Au début du XXe s, Teilhard de Chardin, paléontologue, tente de concilier la parole biblique avec ses connaissances scientifiques évolutionnistes. Il développe une vision imagée de la Bible où tout n’est pas à prendre au pied de la lettre, mais où chacun peut y puiser des vérités, à la mesure de son niveau d’instruction.

D’ailleurs, les textes, dès l’origine, n’étaient pas interprétés de la même façon dans tous les milieux. Par exemple, Saint-Augustin et sa « Cité de Dieu » (au Ve s après JC) offrait une vision métaphorique du Paradis, à la fois comme une forme de paix intérieure, un respect de soi et de Dieu et non comme un lieu de félicité orgiaque, comme pouvaient se le représenter les plus démunis;

Pour Teihard de Chardin, l’Homme n’est qu’une étape de l’évolution qui prépare l’avènement du “Christ Cosmique”, une ère d’harmonisation des consciences fondée, aboutissant à un tout “noosphérique”. On est loin du récit de la vie de Jésus – bien prosaïque – raconté aux petits catéchistes et débité comme parole d’Evangile (pas pu m’empêcher, désolé) aux fidèles réunis en prière.

Plus récemment, un astrophysicien de renom, Trinh Xuan Thuan, dans “La mélodie secrète”, décrit les mécanismes complexes nécessaires à l’apparition de la vie sur Terre. Il en déduit un réglage si fin, qu’il ne lui semble pas possible qu’il soit totalement fortuit. D’où sa croyance en l’existence, tout comme Voltaire en son temps, d’un “grand horloger”.

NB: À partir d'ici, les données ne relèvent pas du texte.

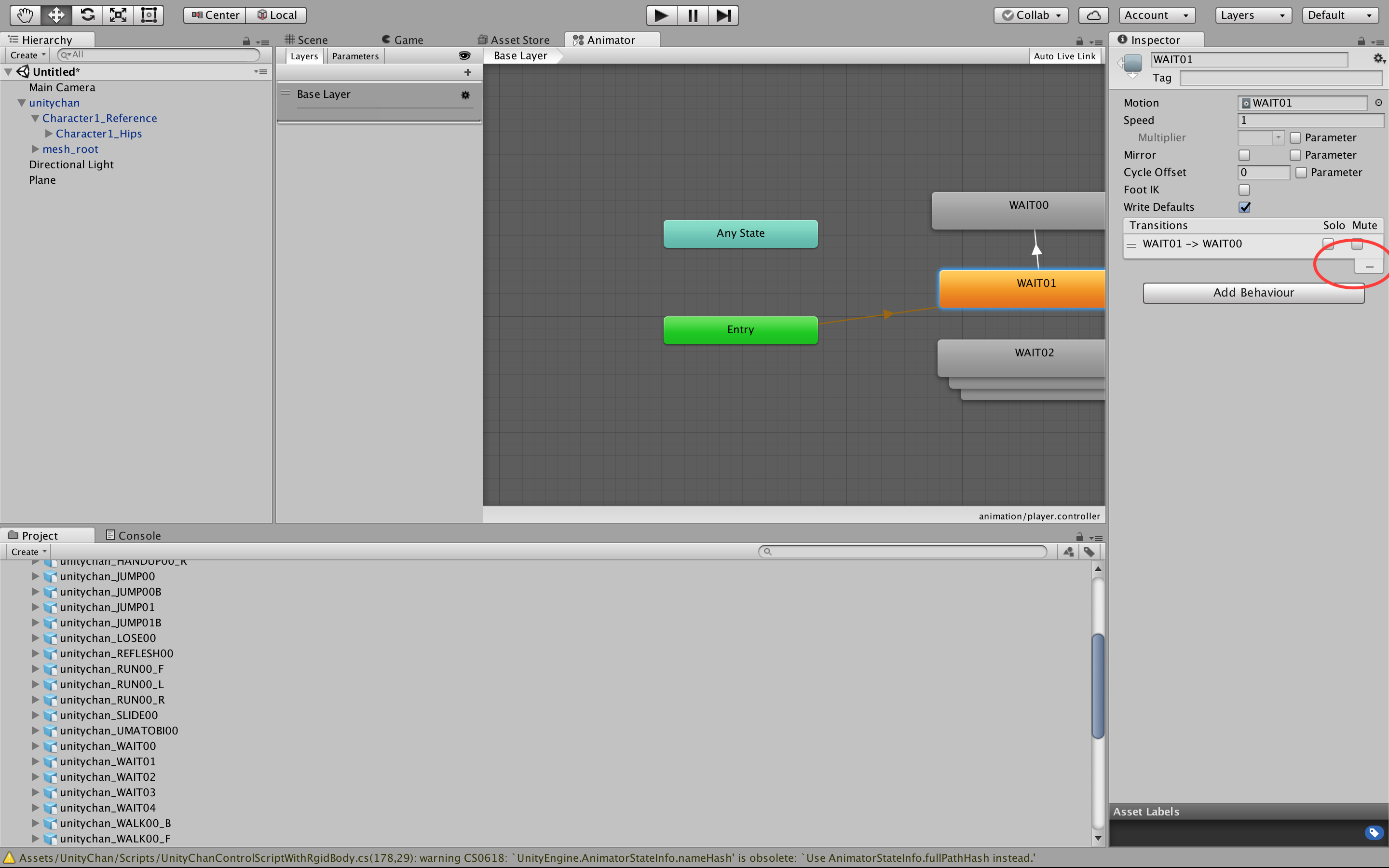Open Unity Cloud services via the cloud icon

pos(1092,15)
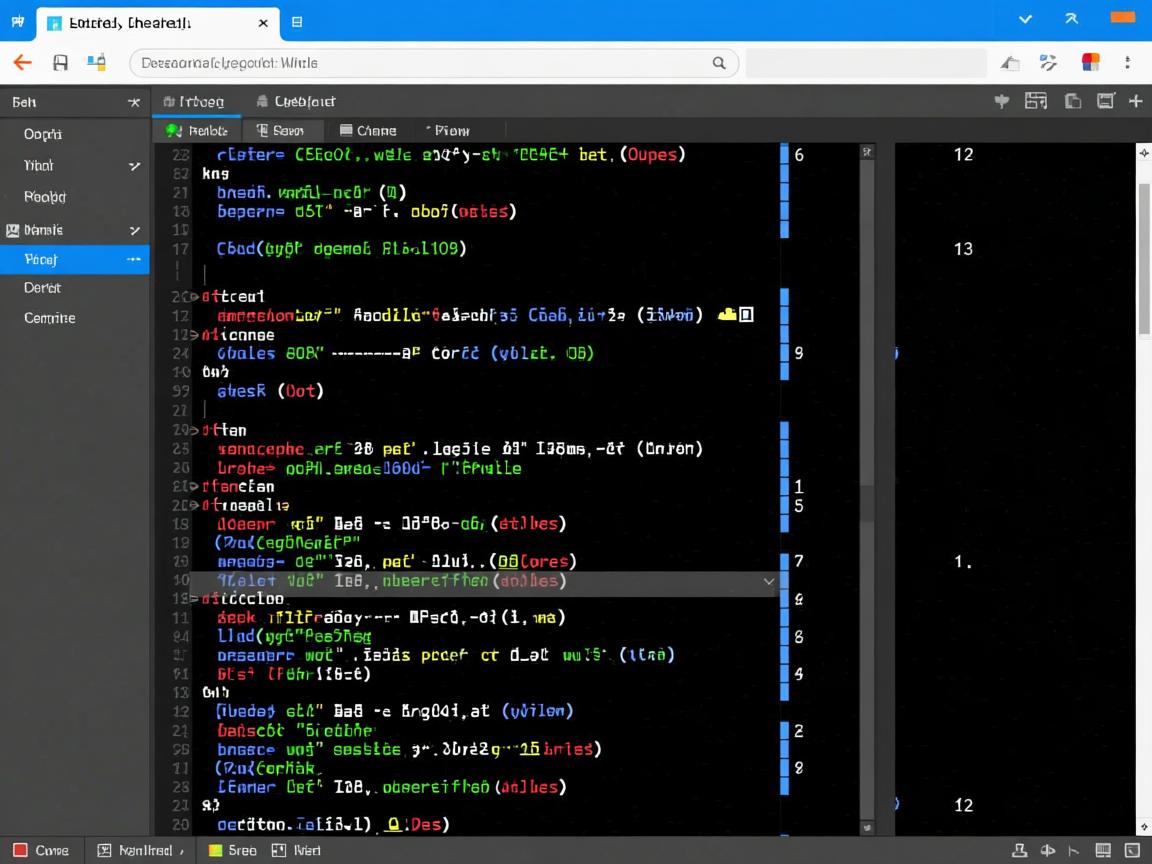Open the three-dot menu in top toolbar
The height and width of the screenshot is (864, 1152).
(x=1128, y=63)
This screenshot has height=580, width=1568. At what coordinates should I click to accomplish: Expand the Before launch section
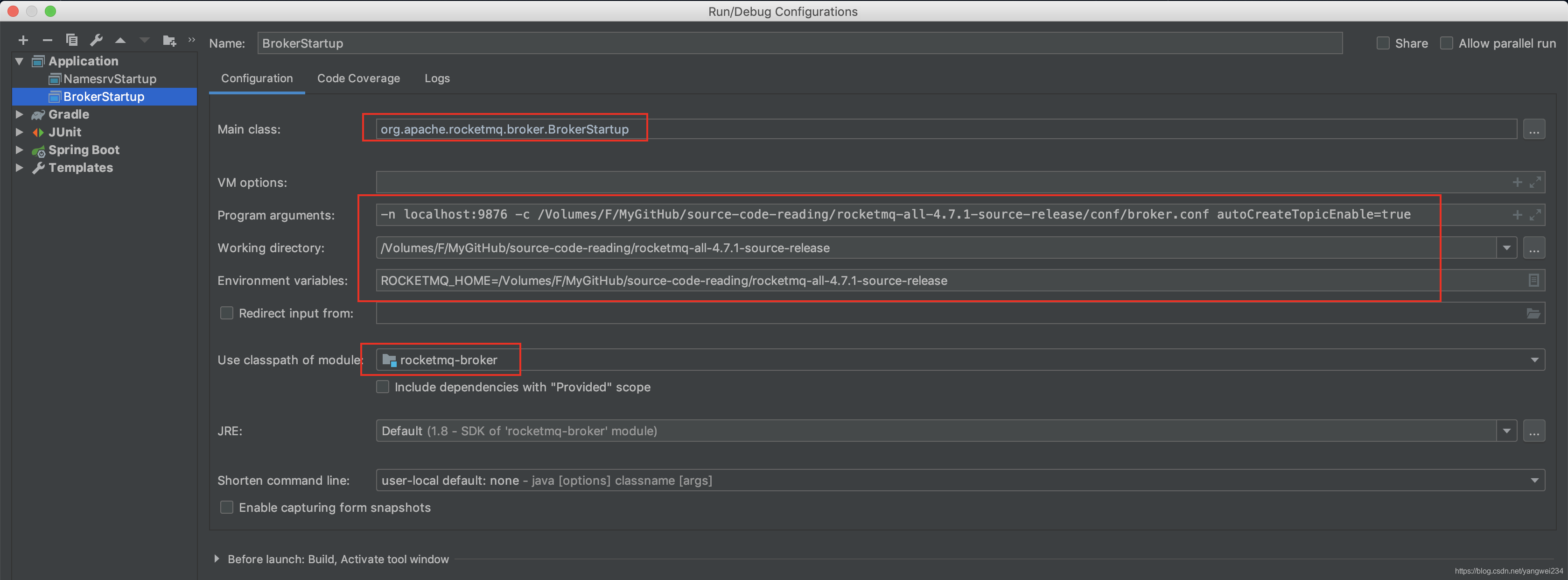(x=217, y=559)
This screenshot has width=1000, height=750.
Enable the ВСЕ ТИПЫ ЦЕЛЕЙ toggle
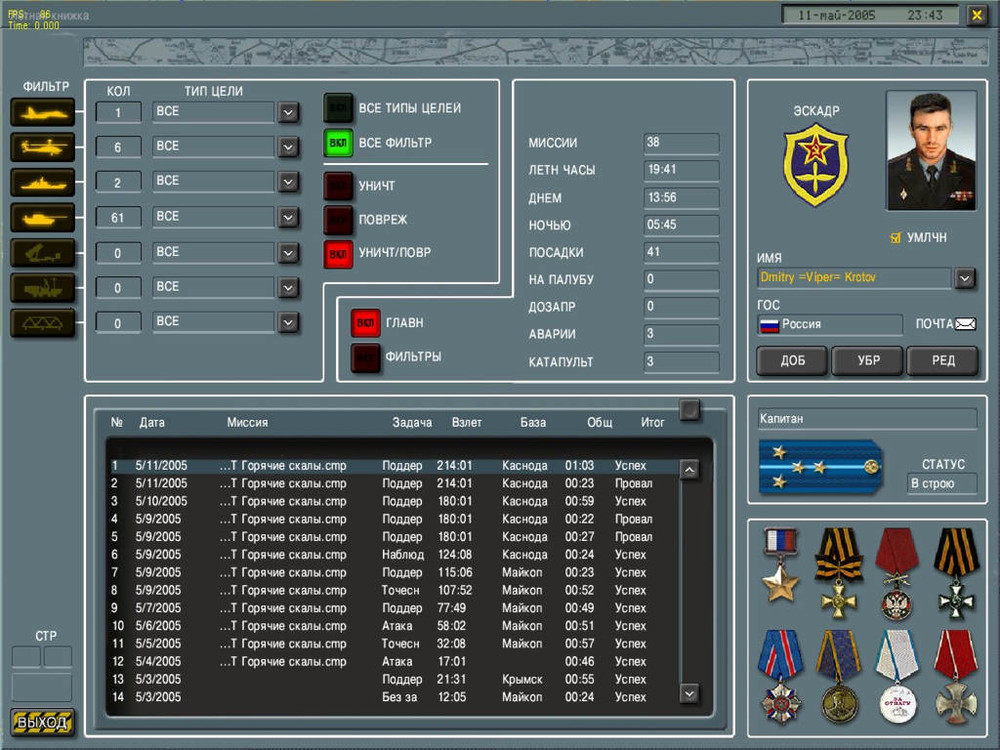pyautogui.click(x=338, y=105)
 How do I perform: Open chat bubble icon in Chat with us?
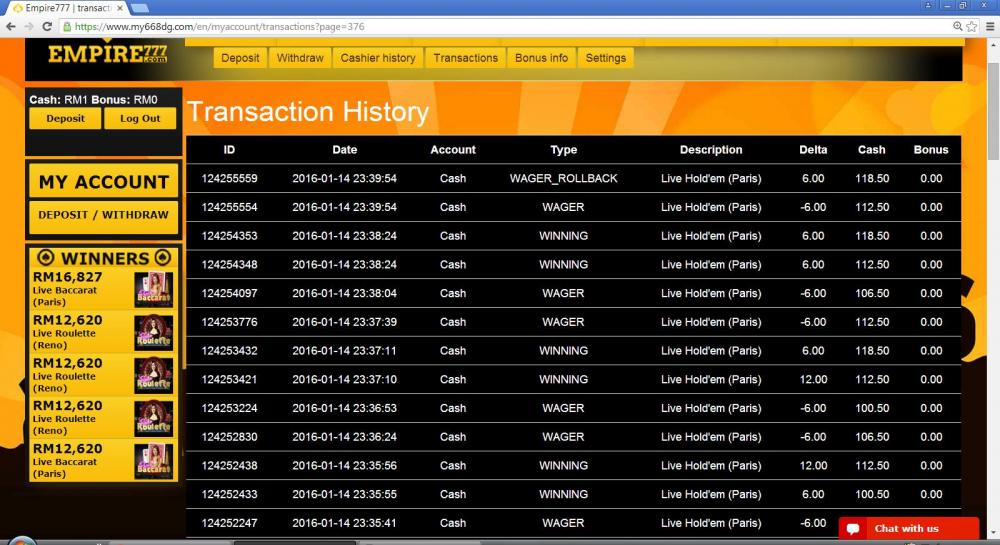pos(853,528)
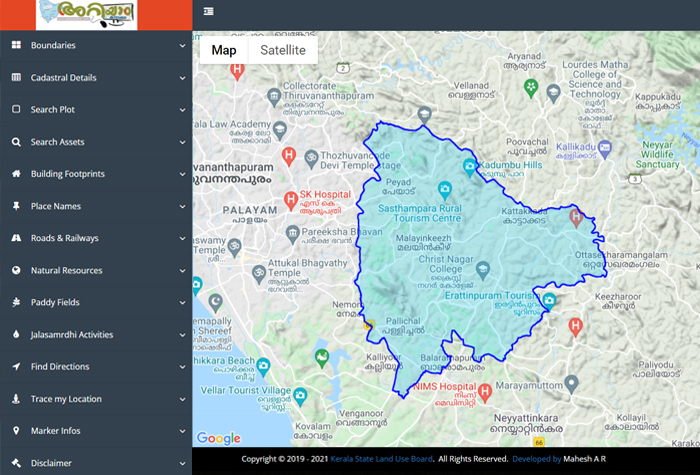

Les exemples sont nombreux de gens brillants qui croient en Dieu, car à force de chercher, ils mesurent leur petitesse face à l’immensité de l’univers et d’autre part, ils comblent ainsi un besoin fondamental de sens. On en trouve beaucoup parmi les scientifiques, contrairement à ce que l’on pourrait penser. Depuis la fin en occident du politique et du religieux, du séculaire et du temporel, être religieux n’est plus synonyme d’obscurantisme.

Vivement qu’il en soit de même partout ailleurs, afin que la religion retrouve sa juste place dans nos sociétés et ses lettres de noblesses intellectuelles, non polluées par des motifs politiques et individuelles de conservation du pouvoir. Motifs, sous lesquels se cachent encore beaucoup de doctrines rigoristes, comme le catholicisme en son temps.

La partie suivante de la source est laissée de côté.